Negli ultimi giorni si è intensificato il dibattito sulla proposta della Commissione Europea di introdurre una tassa sulle emissioni di carbonio per i trasporti via mare. Questa misura, pensata per ridurre l’impatto ambientale del settore marittimo, ha sollevato forti contestazioni da parte di operatori e associazioni del settore, che lamentano un potenziale danno economico e la possibilità di un incremento dei costi per i consumatori.

Il rischio più grande, secondo i rappresentanti dei trasporti marittimi, è che una tassa sulle emissioni possa spingere molte aziende a trasferire le proprie attività al di fuori dell’Unione Europea, dove i costi di operazione sono significativamente inferiori. Ciò non solo comprometterebbe la competitività delle imprese europee, ma aumenterebbe anche il rischio di un’inquinamento globale maggiore, poiché le navi meno efficienti e più inquinanti potrebbero continuare a operare liberamente in acque internazionali.

La Confederazione Nazionale dell’Artigianato e della Piccola e Media Impresa (CNA) ha già lanciato un appello alle istituzioni europee affinché rivedano la proposta, suggerendo una strategia più orientata all’innovazione e alla sostenibilità piuttosto che a misure punitive. In questo contesto, i porti italiani, da sempre fulcri di traffico marittimo, potrebbero essere particolarmente colpiti, con un possibile impatto negativo sull’occupazione e sull’economia locale.
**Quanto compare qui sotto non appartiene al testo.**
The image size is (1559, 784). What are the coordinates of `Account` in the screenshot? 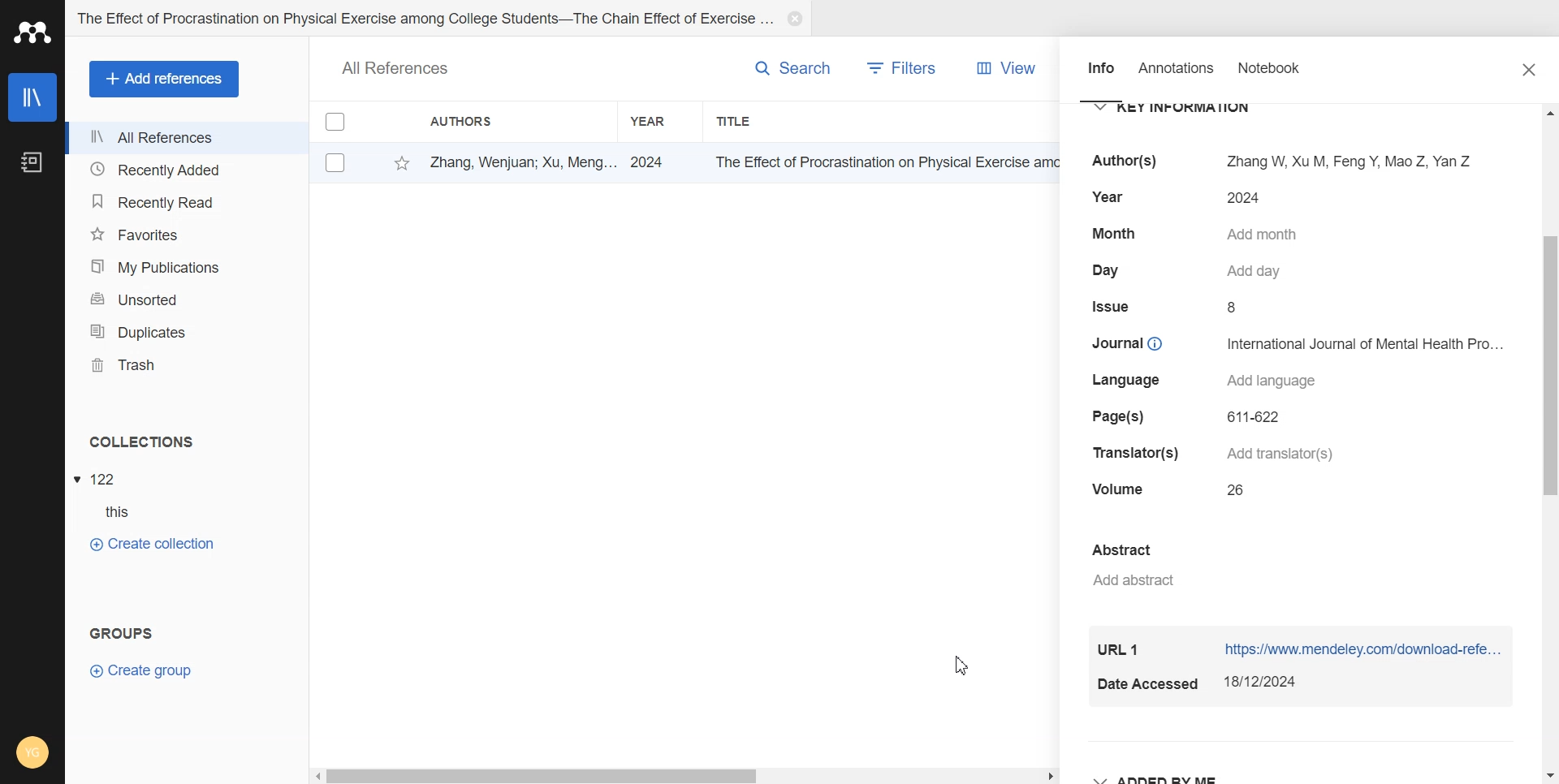 It's located at (32, 752).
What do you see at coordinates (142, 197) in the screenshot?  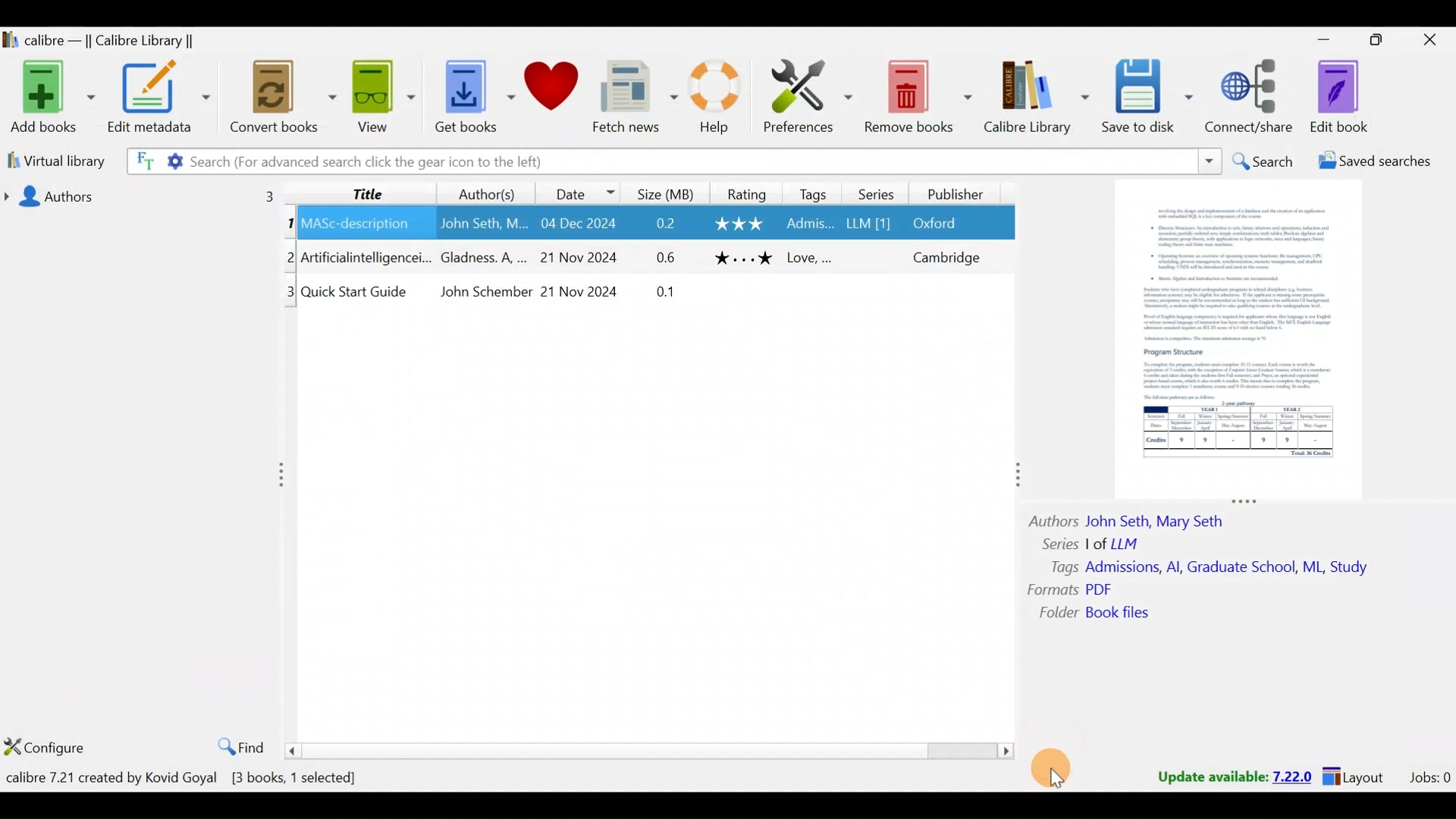 I see `Authors` at bounding box center [142, 197].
I rappresentanti della politica hanno cominciato a prendere posizione in merito. Il Ministro delle Infrastrutture ha chiarito che, seppur sia fondamentale perseguire obiettivi ambientali ambiziosi, è necessario trovare un equilibrio che non metta a rischio l’occupazione e la competitività del settore marittimo europeo. “Dobbiamo puntare su tecnologie verdi e sostenibili, ma senza obbligare il settore a sopportare costi insostenibili che non farebbero altro che alimentare pratiche inquinanti altrove”, ha dichiarato in un recente incontro con le associazioni di categoria.

Le prossime settimane saranno cruciali per il destino della proposta di tassa europea sulle emissioni, con una serie di tavoli di discussione previsti per cercare di conciliare le esigenze di sostenibilità con quelle economiche. Le associazioni di categoria continueranno a far sentire la propria voce, nella speranza che si possa arrivare a una soluzione vantaggiosa per tutti.